-------- PROVIDED INFORMATION --------

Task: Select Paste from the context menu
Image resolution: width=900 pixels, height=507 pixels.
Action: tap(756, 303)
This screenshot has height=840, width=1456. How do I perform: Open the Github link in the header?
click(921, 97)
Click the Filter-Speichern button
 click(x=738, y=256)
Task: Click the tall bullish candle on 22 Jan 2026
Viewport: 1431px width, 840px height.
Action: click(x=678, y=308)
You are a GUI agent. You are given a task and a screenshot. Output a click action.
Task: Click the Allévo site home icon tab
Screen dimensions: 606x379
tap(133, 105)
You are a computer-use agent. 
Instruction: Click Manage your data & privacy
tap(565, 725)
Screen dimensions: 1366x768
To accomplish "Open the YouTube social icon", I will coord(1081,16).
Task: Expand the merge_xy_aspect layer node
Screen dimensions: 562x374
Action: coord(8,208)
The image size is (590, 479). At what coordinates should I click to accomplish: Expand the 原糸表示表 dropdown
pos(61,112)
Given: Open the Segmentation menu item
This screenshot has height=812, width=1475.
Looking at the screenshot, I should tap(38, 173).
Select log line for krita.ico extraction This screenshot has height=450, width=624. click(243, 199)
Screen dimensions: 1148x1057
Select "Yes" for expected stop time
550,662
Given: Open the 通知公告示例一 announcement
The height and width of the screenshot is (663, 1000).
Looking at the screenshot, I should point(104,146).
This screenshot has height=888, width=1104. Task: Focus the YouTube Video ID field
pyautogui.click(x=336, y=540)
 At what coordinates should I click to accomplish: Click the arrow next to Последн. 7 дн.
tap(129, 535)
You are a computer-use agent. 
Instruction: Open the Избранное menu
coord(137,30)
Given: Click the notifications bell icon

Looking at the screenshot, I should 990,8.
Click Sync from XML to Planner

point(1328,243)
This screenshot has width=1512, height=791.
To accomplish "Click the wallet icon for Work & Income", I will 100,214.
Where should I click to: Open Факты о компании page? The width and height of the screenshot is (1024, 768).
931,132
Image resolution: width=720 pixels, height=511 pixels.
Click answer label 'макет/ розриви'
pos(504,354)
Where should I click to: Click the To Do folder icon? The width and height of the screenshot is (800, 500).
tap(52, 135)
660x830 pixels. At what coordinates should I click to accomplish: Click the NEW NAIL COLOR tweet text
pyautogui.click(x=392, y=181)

--------

WHAT THE TASK REQUIRES: Reproduce the listing above in full, swapping "YouTube" for "Vimeo" wherever it occurs and leaving everything else unchanged.

RESULT OF THIS EXERCISE:
Task: Select Paste from the context menu
Image resolution: width=900 pixels, height=507 pixels.
Action: tap(756, 303)
This screenshot has height=840, width=1456. How do I perform: Open the Github link in the header?
click(921, 97)
Click the Filter-Speichern button
 click(x=738, y=256)
Task: Click the tall bullish candle on 22 Jan 2026
Viewport: 1431px width, 840px height.
Action: click(x=678, y=308)
You are a GUI agent. You are given a task and a screenshot. Output a click action.
Task: Click the Allévo site home icon tab
Screen dimensions: 606x379
tap(133, 105)
You are a computer-use agent. 
Instruction: Click Manage your data & privacy
tap(565, 725)
Screen dimensions: 1366x768
To accomplish "Open the Vimeo social icon", I will coord(1081,16).
Task: Expand the merge_xy_aspect layer node
Screen dimensions: 562x374
Action: coord(8,208)
The image size is (590, 479). At what coordinates should I click to accomplish: Expand the 原糸表示表 dropdown
pos(61,112)
Given: Open the Segmentation menu item
This screenshot has height=812, width=1475.
Looking at the screenshot, I should tap(38, 173).
Select log line for krita.ico extraction This screenshot has height=450, width=624. click(243, 199)
Screen dimensions: 1148x1057
Select "Yes" for expected stop time
550,662
Given: Open the 通知公告示例一 announcement
The height and width of the screenshot is (663, 1000).
Looking at the screenshot, I should point(104,146).
This screenshot has height=888, width=1104. Task: Focus the Vimeo Video ID field
pyautogui.click(x=336, y=540)
 At what coordinates should I click to accomplish: Click the arrow next to Последн. 7 дн.
tap(129, 535)
You are a computer-use agent. 
Instruction: Open the Избранное menu
coord(137,30)
Given: Click the notifications bell icon

Looking at the screenshot, I should 990,8.
Click Sync from XML to Planner

point(1328,243)
This screenshot has width=1512, height=791.
To accomplish "Click the wallet icon for Work & Income", I will 100,214.
Where should I click to: Open Факты о компании page? The width and height of the screenshot is (1024, 768).
931,132
Image resolution: width=720 pixels, height=511 pixels.
Click answer label 'макет/ розриви'
pos(504,354)
Where should I click to: Click the To Do folder icon? The width and height of the screenshot is (800, 500).
tap(52, 135)
660x830 pixels. At what coordinates should I click to accomplish: Click the NEW NAIL COLOR tweet text
pyautogui.click(x=392, y=181)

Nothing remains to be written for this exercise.